Nella centrale nucleare di Chernobyl scoperti microbi che ‘mangiano’ le radiazioni

I campioni, nei quali gli scienziati stavano cercando questi rari microrganismi, sono stati raccolti anni fa in pozzanghere vicino al reattore esploso nel 1986. I responsabili temono, però, che il materiale sia stato distrutto dopo il saccheggio nei laboratori da parte dei soldati russi.

Oggi quello che rimane della centrale nucleare di Chernobyl è molto più del triste ricordo delle catastrofiche conseguenze che i pericoli dell’energia nucleare possono portare all’umanità.

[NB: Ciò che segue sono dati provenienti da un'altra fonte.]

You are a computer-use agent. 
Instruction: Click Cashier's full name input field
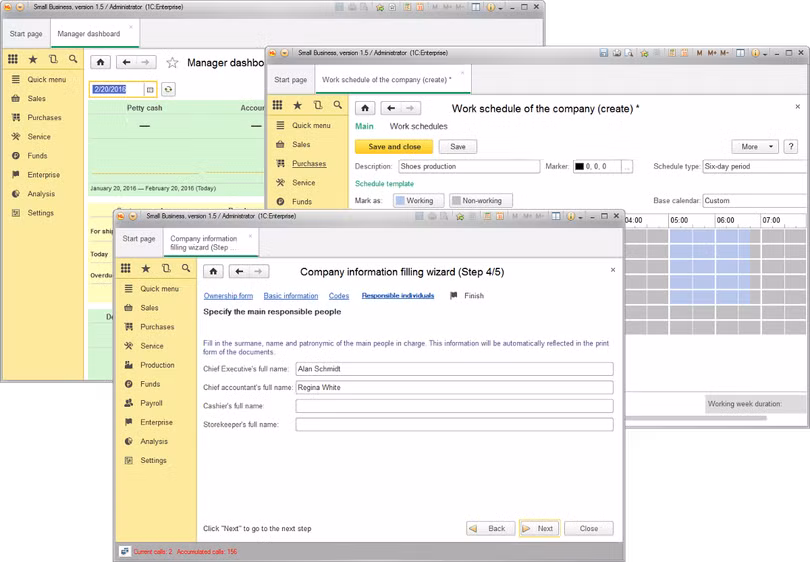coord(454,406)
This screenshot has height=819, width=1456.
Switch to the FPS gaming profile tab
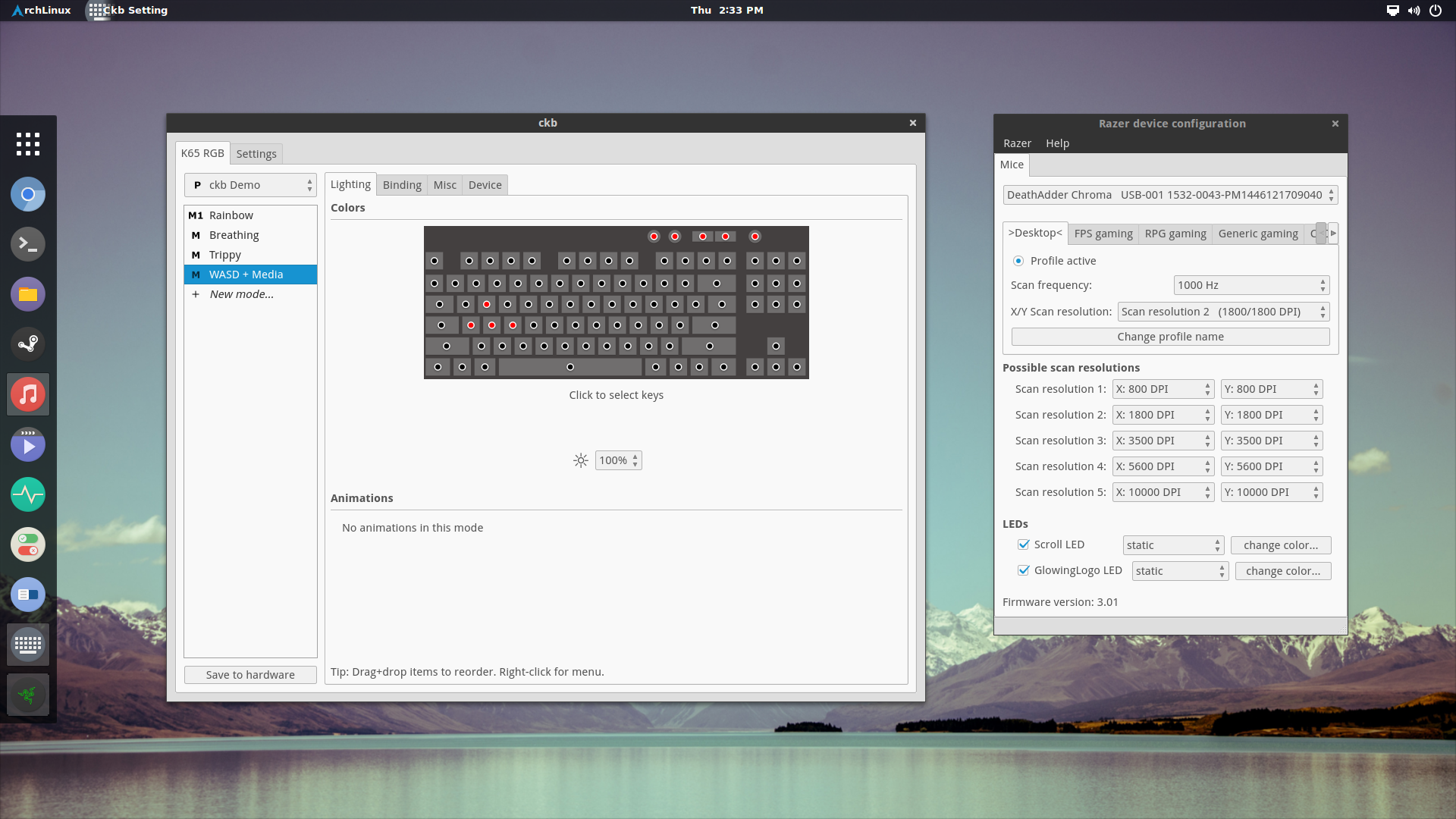pos(1103,233)
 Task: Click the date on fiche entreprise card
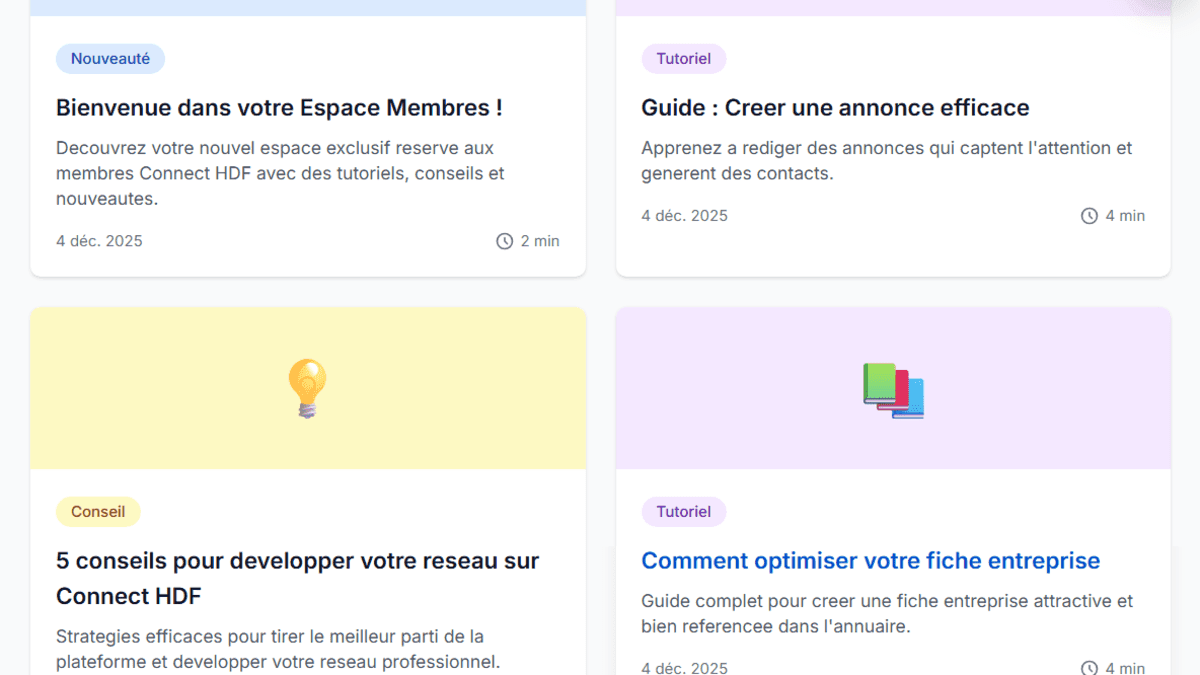(x=684, y=666)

In questo luogo tra Ucraina e Bielorussia, oggi pienamente coinvolto dagli eventi bellici, gli scienziati hanno trovato un banco di prova importante nel quale è possibile verificare come le radiazioni influenzino l’ambiente e come la vita si faccia strada in condizioni quasi impossibili: dall’impenetrabile ‘foresta rossa’, uno dei luoghi più radioattivi del pianeta e dove si studiano gli effetti della catastrofe del 1986; all’esistenza di una grande biodiversità che è rifugio di specie protette come l’orso bruno, il bisonte europeo, il cavallo di Przewaslki, la cicogna nera e l’aquila maculata. Gli scienziati stanno persino studiando alcuni curiosi funghi “marroni” che crescono all’interno del reattore stesso e che potrebbero essere la chiave per i futuri viaggi nello spazio. Lì, Olena Pareniuk, dell’Istituto per i problemi di sicurezza delle centrali nucleari (ISPNPP), cercava batteri con una dieta particolare: che mangiassero rifiuti radioattivi. La sua ricerca ha avuto applicazioni non solo nel settore dell’energia nucleare, ma anche in campi disparati come l’astrobiologia o la medicina. Lo scienziato ucraino ha analizzato campioni prelevati anni fa dalle pozzanghere vicino al reattore esploso, un’area ora coperta dall’edificio di contenimento.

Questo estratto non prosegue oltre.